-------- DATA LINES --------
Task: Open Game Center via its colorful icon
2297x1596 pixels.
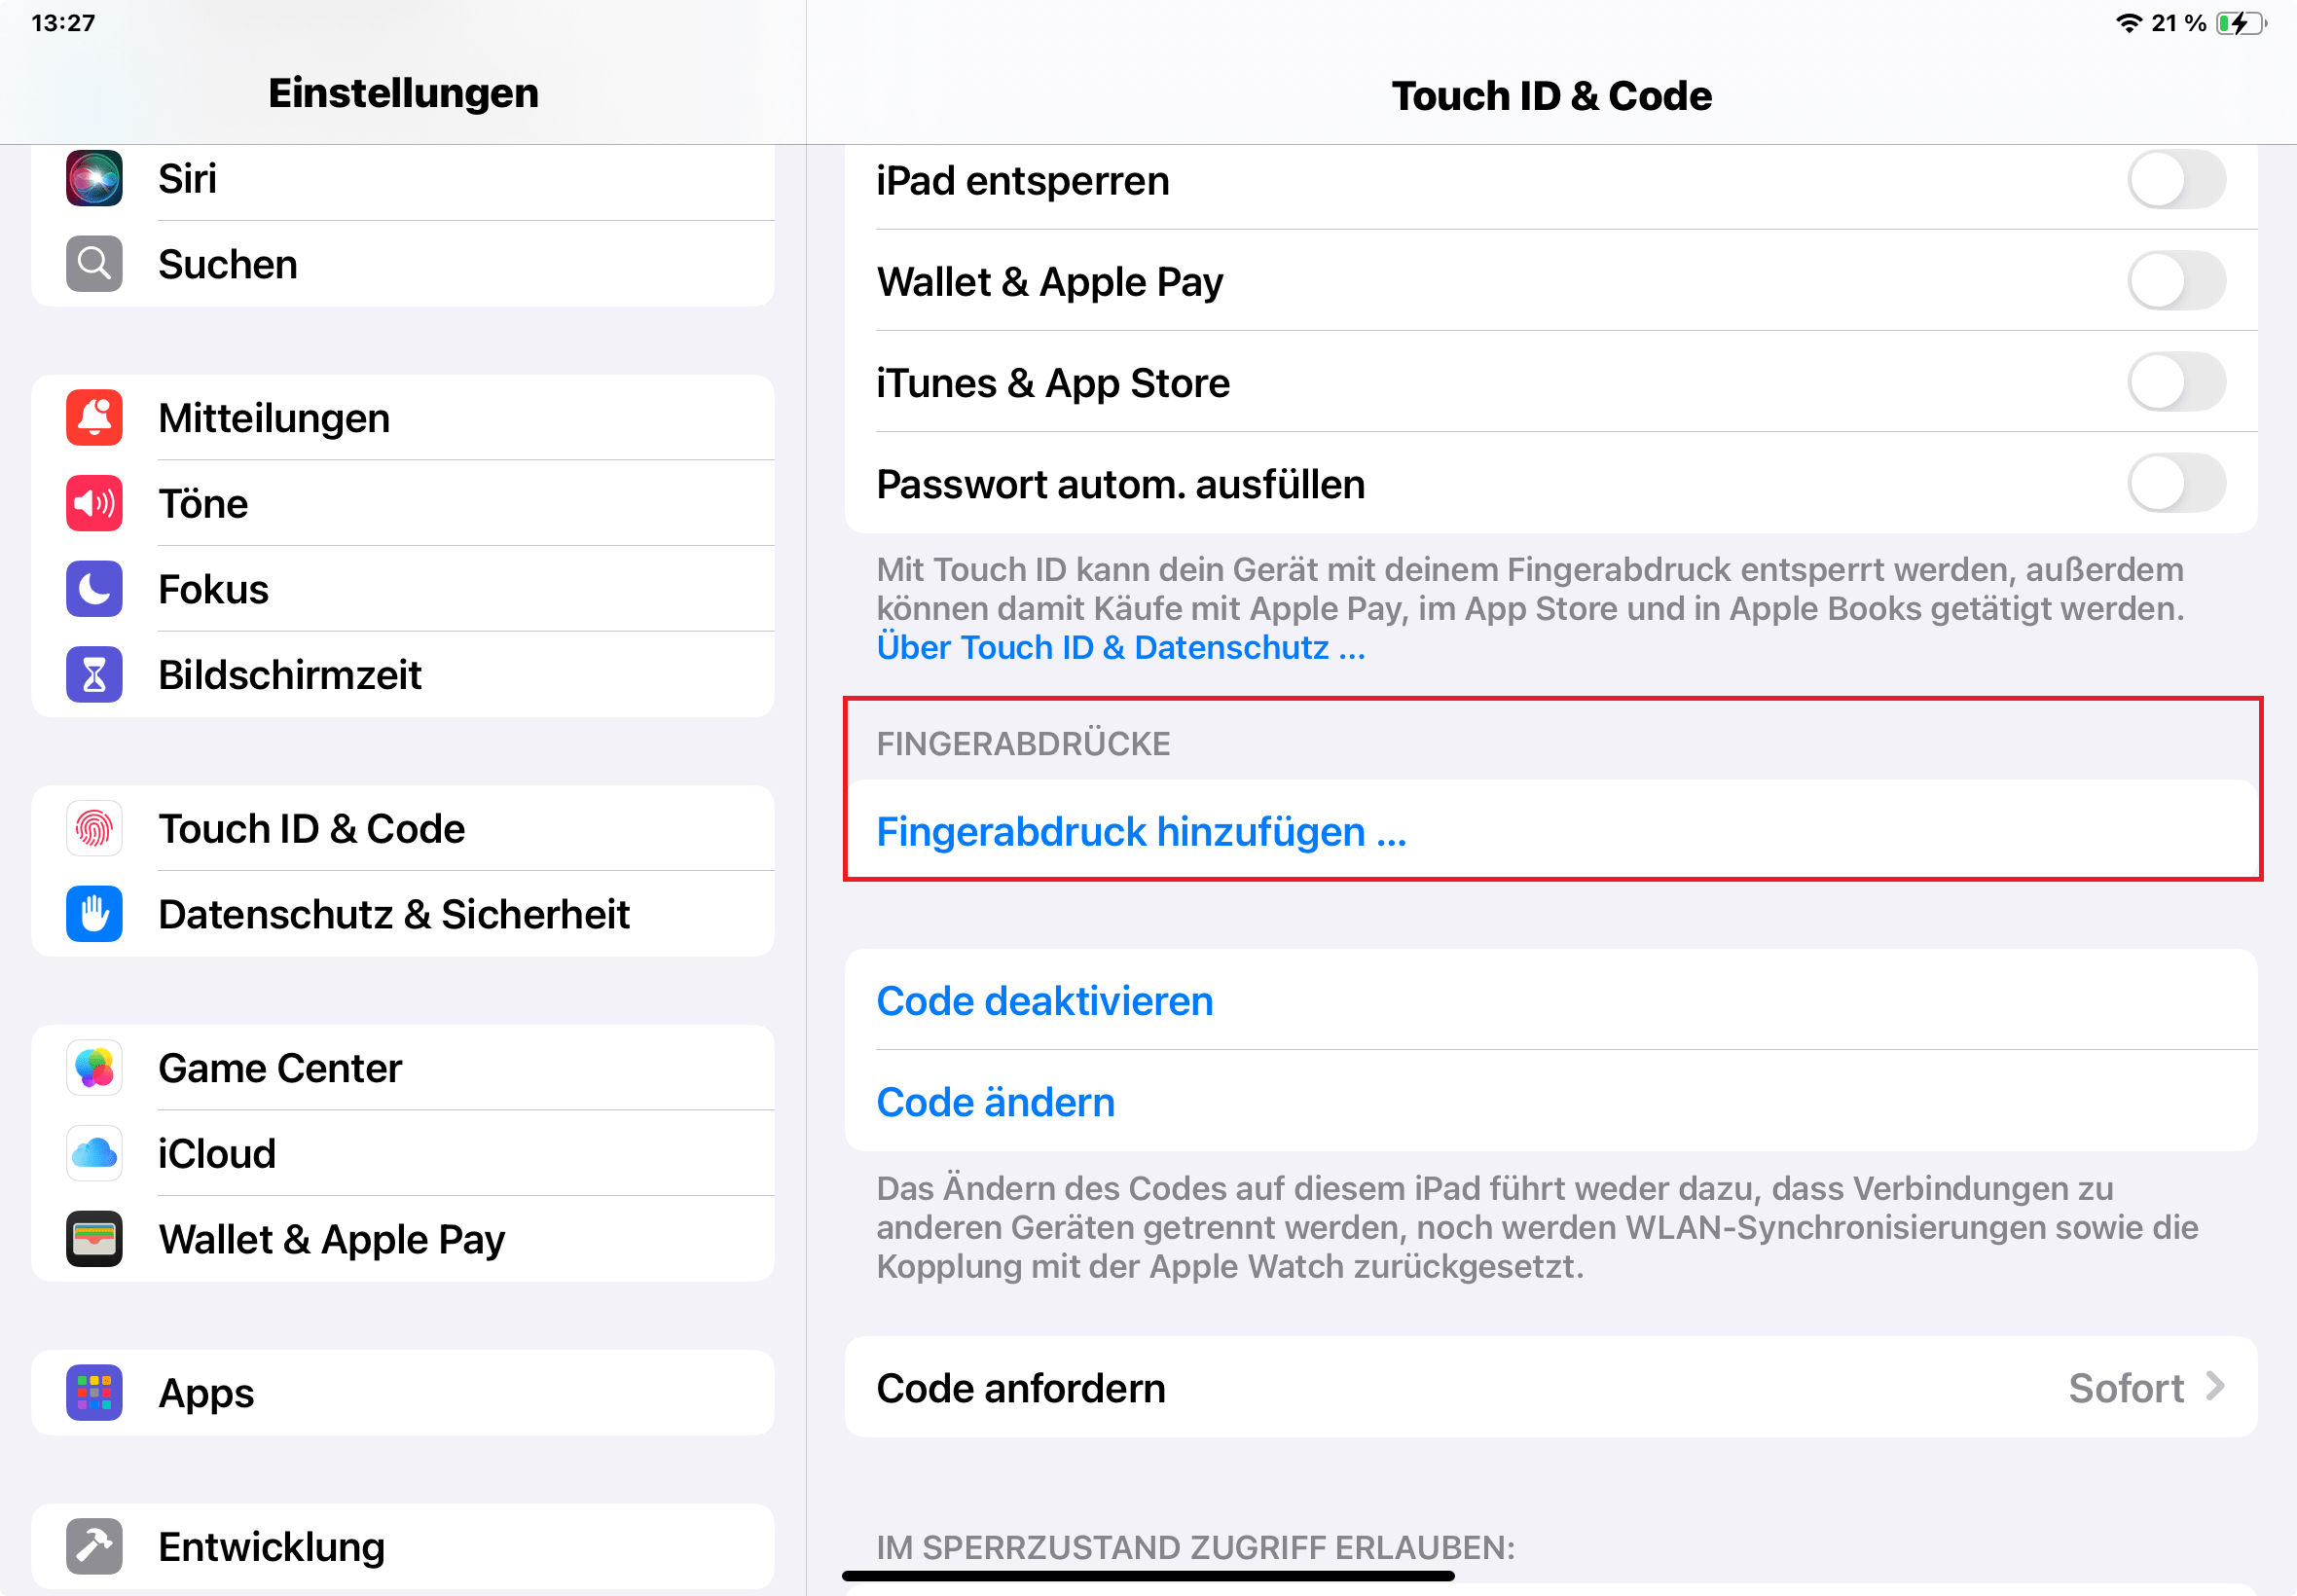Action: [x=93, y=1067]
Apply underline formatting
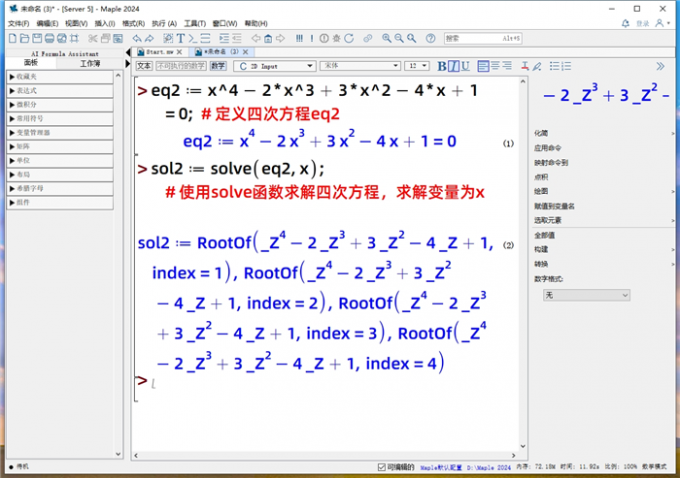 [x=465, y=66]
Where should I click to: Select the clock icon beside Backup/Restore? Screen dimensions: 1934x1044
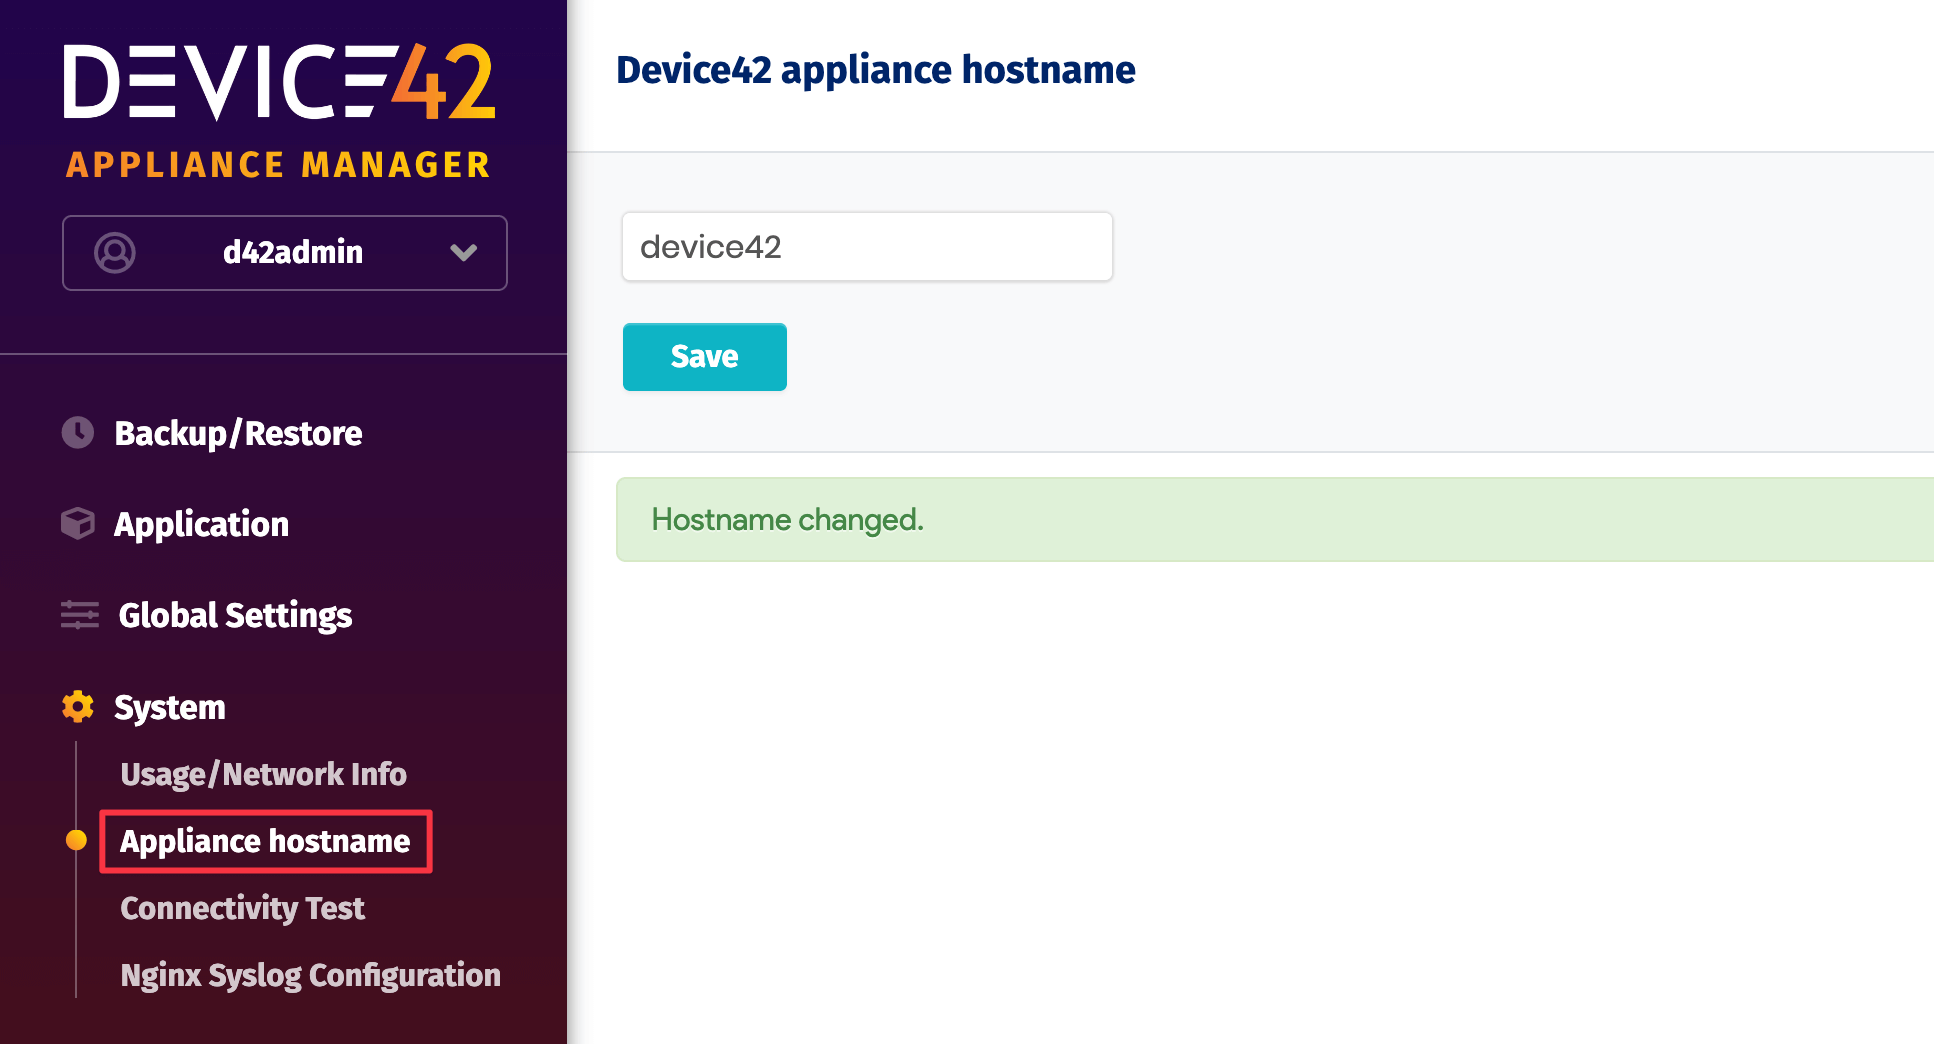coord(78,432)
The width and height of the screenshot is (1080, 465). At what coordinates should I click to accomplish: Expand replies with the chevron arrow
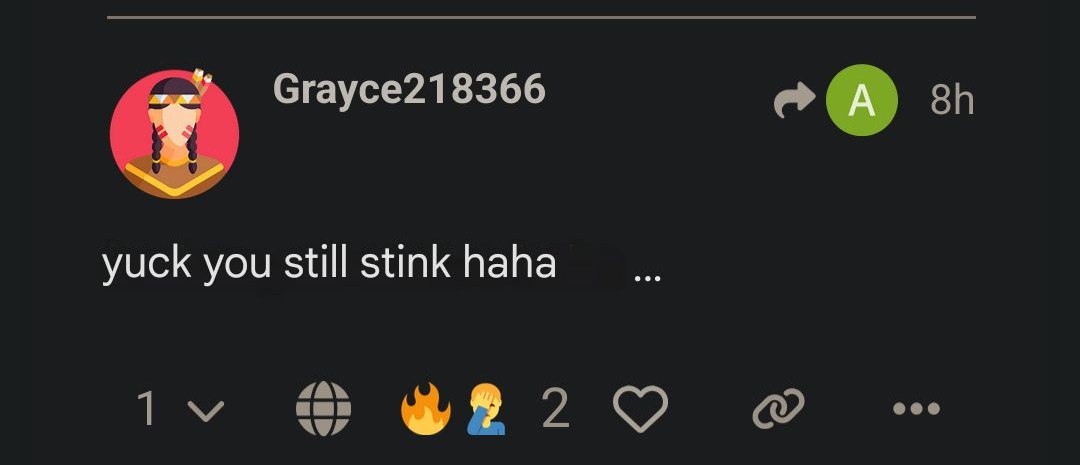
--------
§ **GIVEN TASK**:
Rewrite the listing with every instance of "icon" changed to "symbol" and all other text left as it is. Leave the pictures out of your answer.

§ **PROBLEM SOLUTION**:
Task: Open Game Center via its colorful symbol
2297x1596 pixels.
Action: [x=93, y=1067]
Apply underline formatting
 [x=465, y=66]
Where should I click to: Select the clock symbol beside Backup/Restore? Screen dimensions: 1934x1044
coord(78,432)
The width and height of the screenshot is (1080, 465). At what coordinates should I click to accomplish: Expand replies with the chevron arrow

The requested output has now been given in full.